Le stade, lui, se trouvait à la sortie du village, tout près des lisières, autrement dit à un emplacement idéal pour un crossover improbable entre sport et safari. Le matin donc, malgré les efforts des traqueurs motivés comme des CRS un jour de manif, rien. Pas le moindre groin à l’horizon. Mais, l’après-midi, coup de théâtre : le sanglier est débusqué à la Rochère, bien remisé dans une petite combe. Cinq coups de fusil plus tard, tous manqués, le ragot, copieusement insulté par les chasseurs maladroits, décide de se carapater… en direction du stade. Imaginez la scène : sur le terrain, les bleus (du pays) se battent pour la montée contre les verts. Les spectateurs, tranquilles, grignotent des cacahuètes, et soudain, entre deux passes, une masse noire, hirsute, moustachue, déboule à toute vitesse. Le public se fige, les joueurs aussi, puis dans un réflexe primitif, arrêtent de courir après le ballon… pour échapper au courroux du solitaire. Trois adversaires manquent de se faire embrocher, et deux locaux s’en sortent grâce à une pointe de vitesse digne de Mbappé. Le sanglier, lui, semble hésiter, ne sachant pas encore quelle équipe il peut aider... Il arrive alors dans le rond central, où deux joueurs téméraires agitent les bras pour l’intimider. Mauvaise idée. La bête pivote, repère l’arbitre, seul type en noir sur le terrain, et fonce...
Corrida improvisée
L’arbitre, qui n’avait pas signé pour une carrière de torero, esquive de justesse. Mais une défense accroche son short, qui finit en lambeaux. Résultat : l’homme au sifflet se retrouve à moitié en slip, rouge de colère et un peu de honte, incapable de siffler un penalty pourtant évident. Dans les tribunes, on rit, on crie, certains commencent même à calculer combien de kilos de jambon ça peut faire, tandis que d’autres s’inquiètent sérieusement craignant que la bête décide de grimper dans les gradins. Mais sur le terrain, le ragot n’a pas fini son show. Voyant le gardien adverse, il charge. Le pauvre, dans un réflexe désespéré, s’accroche à la barre transversale comme un koala à son eucalyptus. Le sanglier, sur sa lancée s’emmêle dans le filet, secoue tout, arrache des mailles qui laissent voir un trou béant, et… se précipite vers les vestiaires. La porte de contreplaqué ? Défoncée.
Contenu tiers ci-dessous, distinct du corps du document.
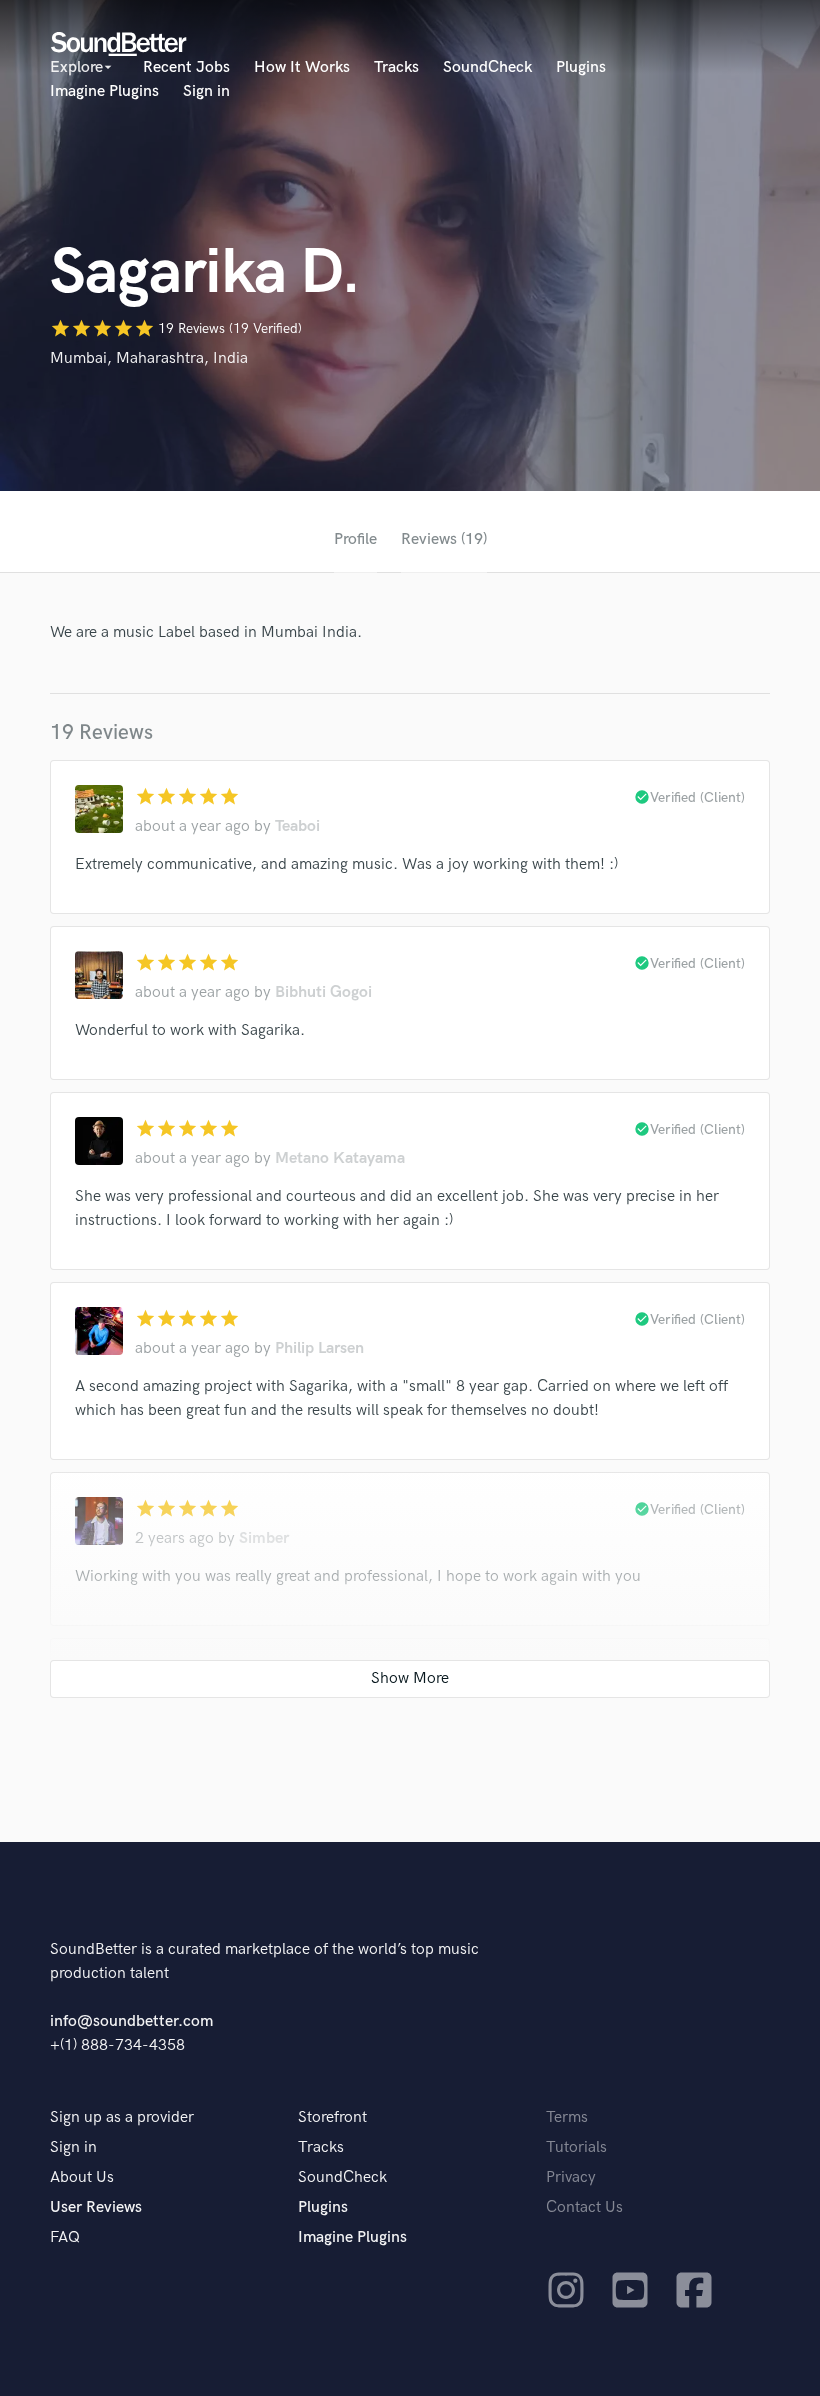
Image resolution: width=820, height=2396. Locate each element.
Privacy (571, 2177)
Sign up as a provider (122, 2117)
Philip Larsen (319, 1348)
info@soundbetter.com (131, 2021)
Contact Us (584, 2207)
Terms (567, 2117)
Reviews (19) (444, 539)
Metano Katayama (340, 1158)
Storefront (332, 2117)
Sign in (206, 91)
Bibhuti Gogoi (323, 992)
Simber (264, 1538)
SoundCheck (487, 67)
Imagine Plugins (104, 91)
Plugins (581, 67)
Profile (355, 539)
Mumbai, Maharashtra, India (149, 358)
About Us (82, 2177)
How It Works (302, 67)
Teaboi (297, 826)
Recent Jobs (186, 67)
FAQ (65, 2237)
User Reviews (96, 2207)
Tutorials (576, 2147)
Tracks (396, 67)
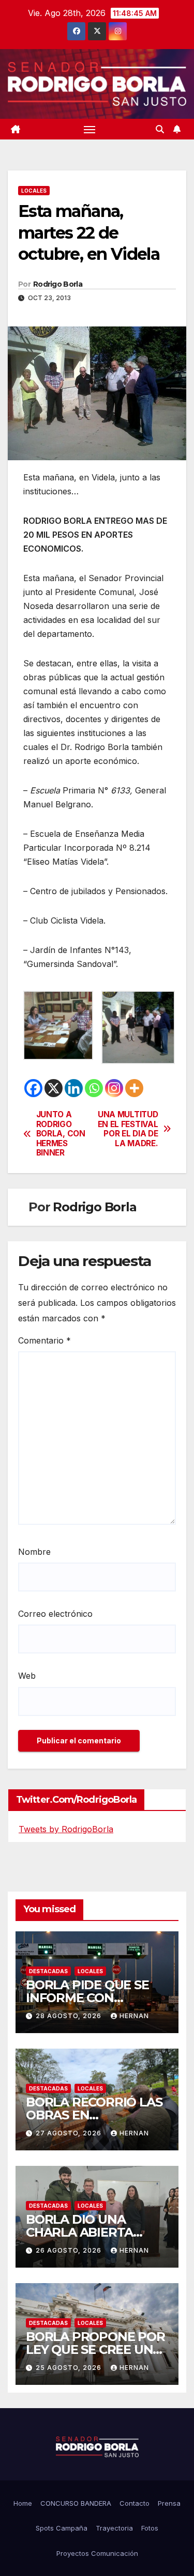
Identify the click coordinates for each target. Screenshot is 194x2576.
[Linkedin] (74, 1088)
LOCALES (34, 191)
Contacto (135, 2503)
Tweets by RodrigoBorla (66, 1829)
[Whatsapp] (94, 1088)
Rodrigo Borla (57, 284)
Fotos (149, 2528)
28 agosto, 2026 (69, 2016)
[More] (134, 1088)
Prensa (169, 2503)
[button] (160, 129)
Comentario (44, 1340)
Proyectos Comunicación (97, 2553)
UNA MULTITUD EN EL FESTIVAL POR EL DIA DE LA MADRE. (128, 1129)
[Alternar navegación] (89, 129)
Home (22, 2503)
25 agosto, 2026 (69, 2367)
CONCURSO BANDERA (75, 2503)
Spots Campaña (61, 2528)
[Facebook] (33, 1088)
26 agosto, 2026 (69, 2250)
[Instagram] (114, 1088)
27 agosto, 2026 (69, 2133)
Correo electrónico (55, 1614)
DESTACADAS (48, 1971)
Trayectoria (114, 2528)
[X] (53, 1088)
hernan (134, 2016)
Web (27, 1676)
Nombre (34, 1552)
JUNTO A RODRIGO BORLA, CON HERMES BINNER (60, 1134)
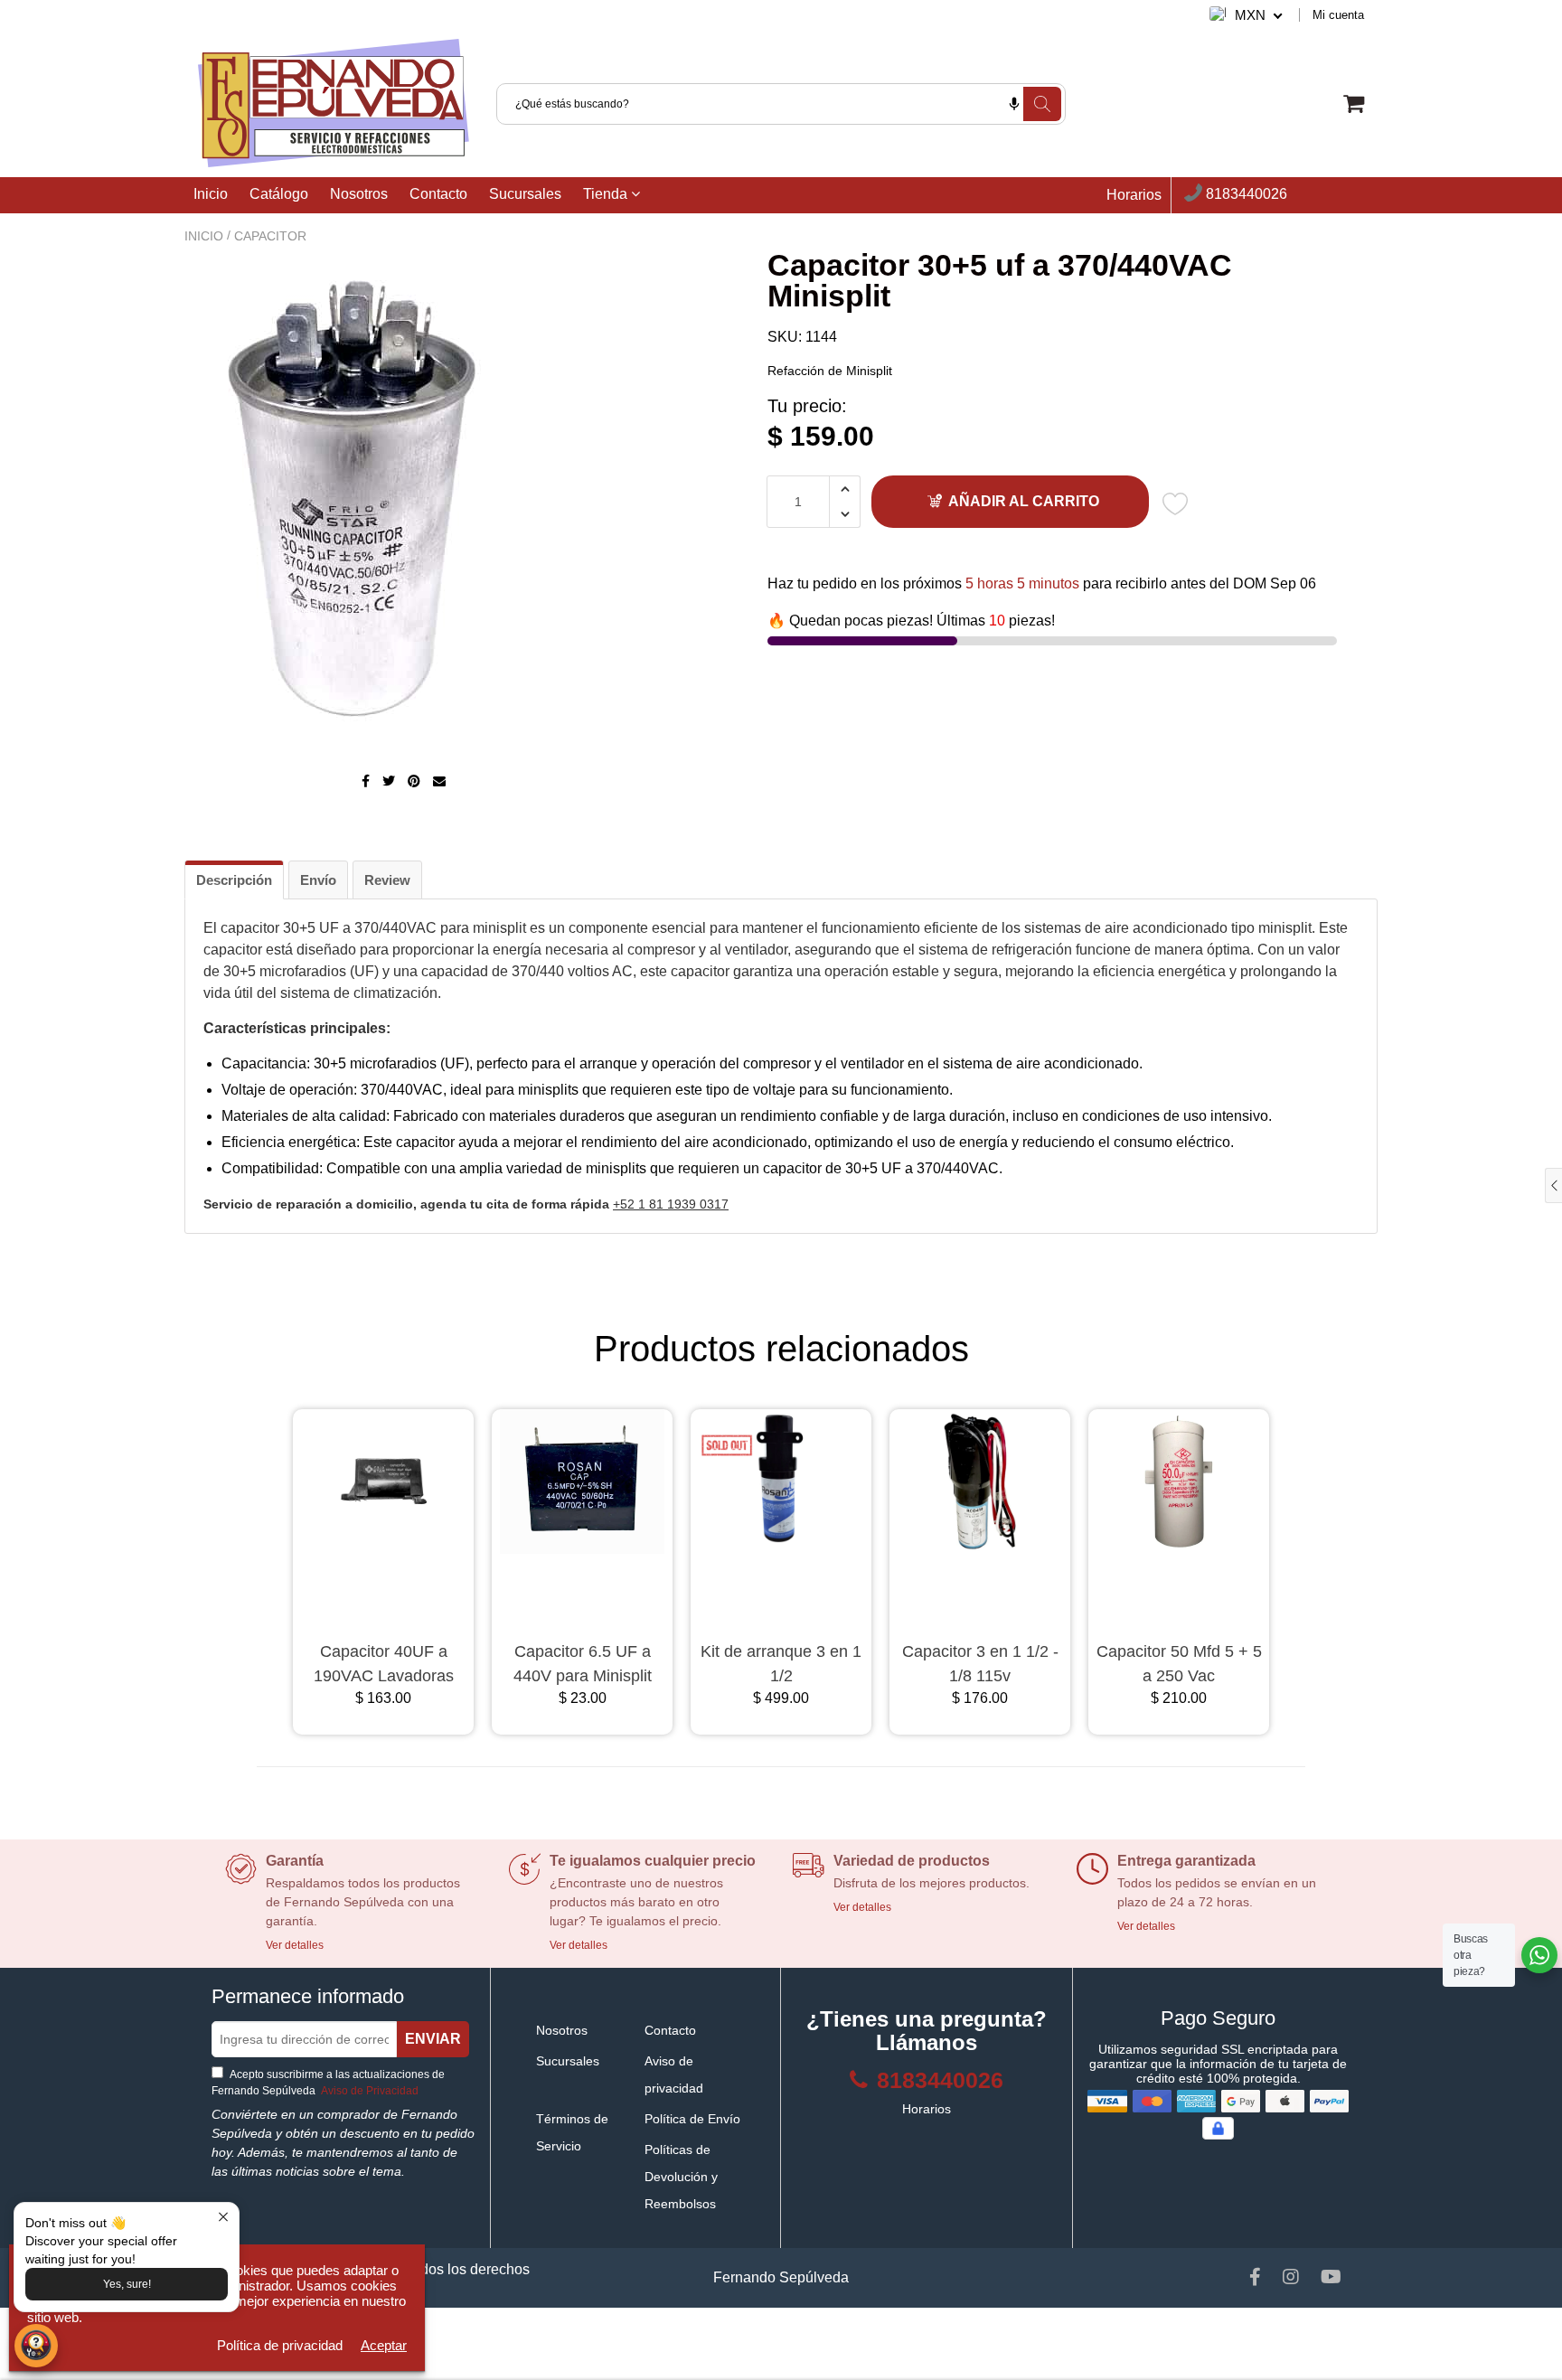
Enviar (433, 2038)
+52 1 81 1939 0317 (671, 1204)
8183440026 (1244, 194)
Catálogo (278, 194)
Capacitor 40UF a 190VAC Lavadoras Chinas (384, 1665)
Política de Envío (692, 2119)
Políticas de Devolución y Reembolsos (681, 2176)
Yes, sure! (127, 2284)
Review (387, 880)
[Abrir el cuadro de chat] (36, 2345)
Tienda (607, 194)
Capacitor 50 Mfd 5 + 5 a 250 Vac (1179, 1663)
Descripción (234, 880)
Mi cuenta (1338, 15)
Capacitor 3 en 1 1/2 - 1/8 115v (980, 1663)
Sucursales (525, 194)
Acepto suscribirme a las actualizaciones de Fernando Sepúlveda (328, 2082)
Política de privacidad (280, 2345)
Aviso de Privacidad (368, 2090)
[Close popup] (222, 2218)
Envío (318, 880)
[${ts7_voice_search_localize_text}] (1014, 104)
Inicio (210, 194)
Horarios (1134, 194)
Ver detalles (295, 1945)
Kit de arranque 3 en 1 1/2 (781, 1663)
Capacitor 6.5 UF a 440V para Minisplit (582, 1663)
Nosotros (359, 194)
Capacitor (270, 236)
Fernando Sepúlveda (781, 2277)
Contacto (438, 194)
Une question se pose alors : « On ferme pour le coincer ? Ou on laisse ouvert pour éviter qu’il nous prenne pour un buffet à volonté ? » Personne ne bouge. Même l’arbitre, toujours occupé à recoudre sa dignité. A l’intérieur, fusent alors des bruits de western. Des meubles qui tombent, des sacs qui volent, des douches qui giclent, et quelques minutes plus tard, le sanglier ressort, traînant une chemise à moitié enfilée, trébuche dedans, exécute un salto avant digne d’un buteur célèbre, puis file vers la forêt. Sort alors des vestiaires le secrétaire du club, plus blanc que pâle qui déplore : « Il a tout mis par terre… J’me suis enfermé dans le bureau… Il a feugné toutes les chaussures comme s’il cherchait des glands… et il est même allé voir les douches ! ». L’arbitre, encore traumatisé, décide cependant que la partie doit reprendre et ordonne la reprise du match... dès que le filet aura été réparé avec de la ficelle, ce qui donnera au but, pour la fin de la partie, l’allure d’une cage à poules...
Épilogue
Le match s’est terminé presque à la nuit, avec la victoire des locaux. Et le sanglier ? Mauvais calcul : il a choisi de retourner dans les bois communaux au lieu de fuir en plaine… où il est tombé sur le directeur de chasse/gardien de but, qui l’a abattu net, ignorant que la bête noire venait de fausser la seconde mi-temps. Mais avec ses 110 kilos, le ragot allait faire des heureux. La soirée s’est terminée à la salle des fêtes, où on a fêté à la fois la victoire au foot et celle à la chasse. Quant au gardien/directeur de chasse, copieusement chambré, il dut payer deux tournées : une pour son absence au match, et l’autre pour son tir parfait...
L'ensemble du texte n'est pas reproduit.